LET IT SNOW Une « bombe cyclonique » touche le Nord-Est des Etats-Unis. Mais à New York, le froid et la neige n’empêchent pas le célèbre « cow-boy nu » de faire son show

X.R. avec AFP
— 
Boston était recouverte par 60 cm de neige samedi.
Boston était recouverte par 60 cm de neige samedi. — Michael Dwyer/AP/SIPA

Une « bombe cyclonique ». C’est ainsi que le service de météo américain (NWS) a caractérisé la tempête qui touche le nord-est des  Etats-Unis depuis deux jours, en raison de la puissance explosive des baisses rapides de pression atmosphérique qu’elle génère. Le NWS a enregistré des rafales de vent de 80 à 120 km/h, et pronostiqué des températures polaires dans la nuit ainsi que des coupures de courant, habituelles chaque hiver quand la puissance du vent ou le poids de la neige arrachent les lignes électriques.

Plus de 95.000 foyers se trouvaient sans électricité, avaient annoncé samedi soir les autorités, alors que la neige continuait à tomber. Plusieurs villes de la région ont enregistré des records absolus, avec plus de 70 cm de neige. A  Boston, le record de 2003 a été égalé, la ville étant recouverte par 60 cm de poudreuse samedi. 900 chasse-neige étaient déployés dans les rues, progressant lentement. « La  neige était censée être légère, mais elle est un peu humide maintenant, et donc plus lourde », commentait un conducteur de chasse-neige, Mark Burns. Plus de 3.500 vols ont été annulés dans la région samedi, et plus de 1.200 étaient déjà annulés pour dimanche.

Le « cow-boy nu » toujours de sortie à New York

A New York, chasse-neige et machines à sel avançaient à vitesse d’escargot pour libérer peu à peu les rues, tandis que Central Park était sous 20 cm de neige, et que beaucoup de lignes de chemin de fer étaient fermées. A Times Square recouvert de neige, les fameux néons n’étaient plus que de vagues halos dans l’air plein de neige.

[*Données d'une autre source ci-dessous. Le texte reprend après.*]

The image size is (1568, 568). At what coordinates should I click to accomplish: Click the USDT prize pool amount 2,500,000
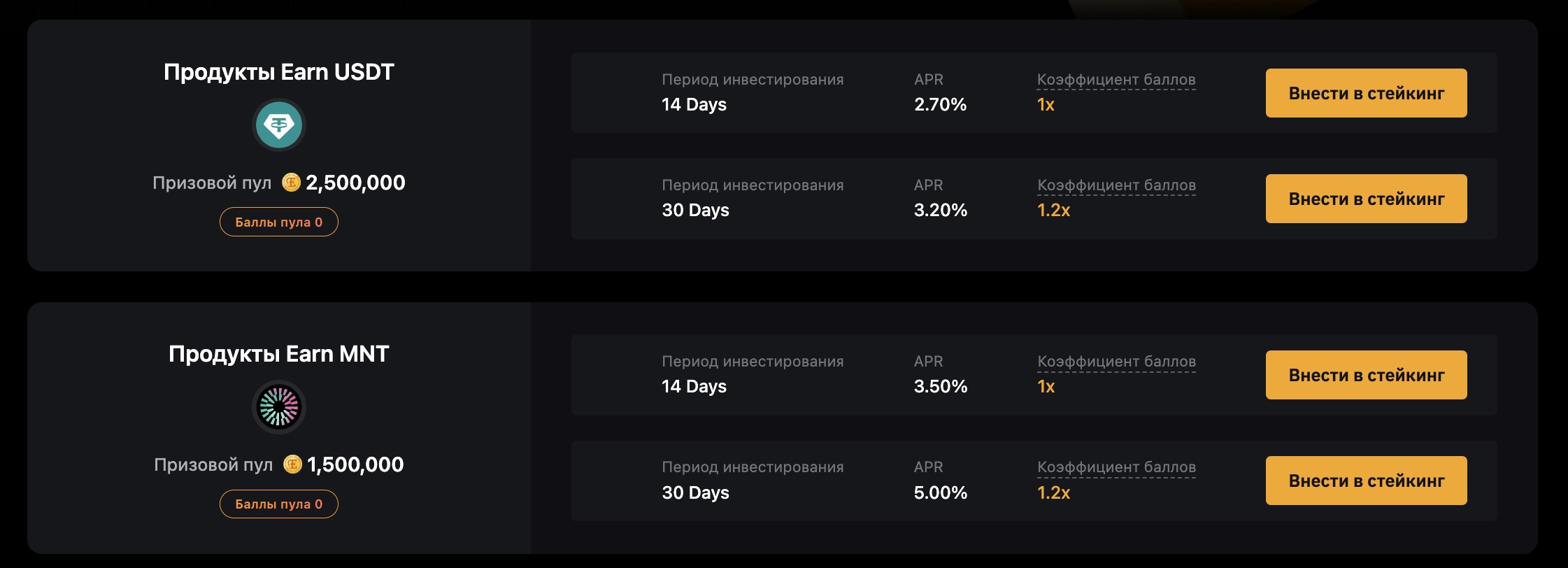(x=355, y=183)
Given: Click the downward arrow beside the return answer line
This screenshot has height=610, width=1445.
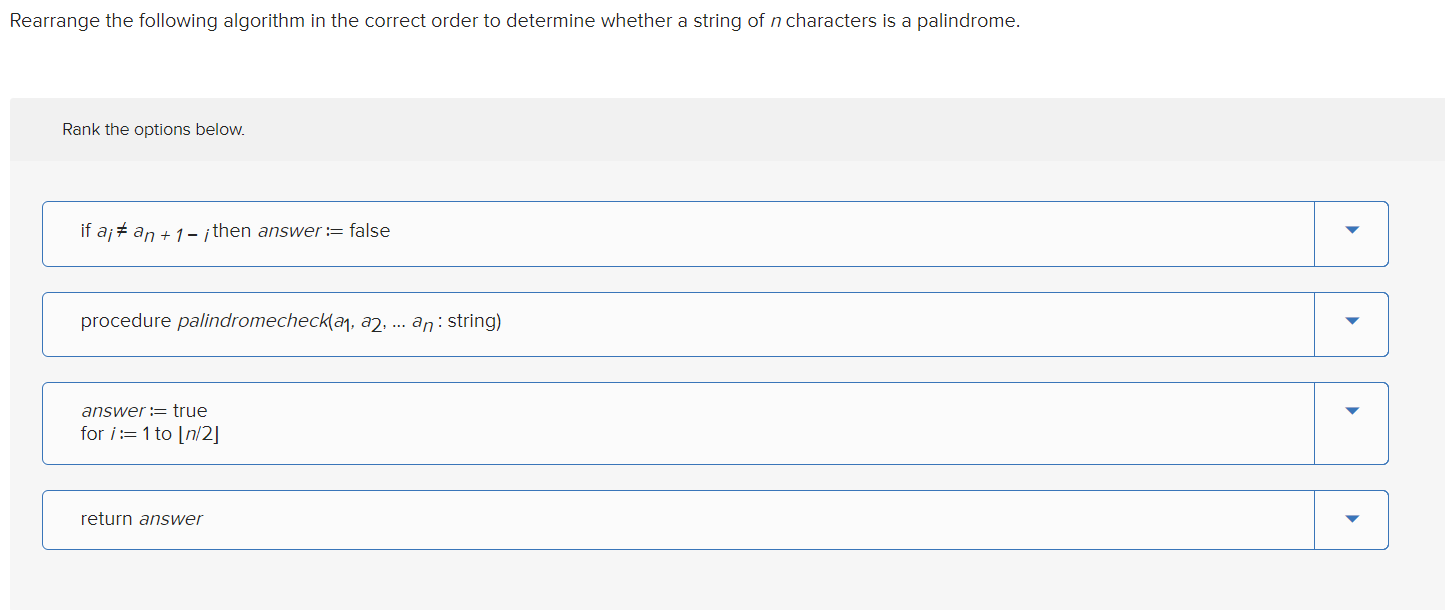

Mais les rares passants présents sont tombés stupéfaits sur le célèbre « cow-boy nu », alias Robert Burck, un artiste de rue qui joue de la guitare et chante quel que soit le climat. Comme à son habitude, il ne portait qu’un slip, son chapeau et ses bottes de cow-boy, impassible malgré le froid. « C’est fantastique », lance Gonzalo Vazquez, un touriste espagnol. « C’est comme si on était au ski, mais avec toutes ces lumières et ces écrans ».

Une femme retrouvée morte dans sa voiture

A Brooklyn, dans le quartier branché de Cobble Hill, les trottoirs étaient recouverts d’au moins 30 centimètres de neige et nombre de commerces fermés. « Happy Snow Day ! » (« Joyeux jour de neige ! »), a toutefois lancé un habitant du quartier, tout sourire, en sortant d’un des petits immeubles en brique typiques du quartier, aux toits blanchis. Le gigantesque réseau de métro de la mégapole de neuf millions d’habitants fonctionnait à peu près normalement et servait, comme pour chaque intempérie, de refuge aux milliers de sans-abri de cette ville aux profondes inégalités socio-économiques.

Au nord de la ville, sur Long Island, le cœur de la tempête, ce sont 60 cm qui se sont accumulés samedi soir selon la gouverneure de l’Etat de New York Kathy Hochul. Elle a mis en garde contre « une tempête très sérieuse » et « potentiellement meurtrière », mais seule une femme a été retrouvée sans vie dans sa voiture, possiblement morte de froid, selon le chef du comté de Nassau, Bruce Blakeman. « La phase la plus dangereuse de la tempête, c’est maintenant », a-t-elle lancé, demandant aux habitants « de continuer à tout prix d’éviter de se déplacer tandis que nos équipes dégagent les routes ».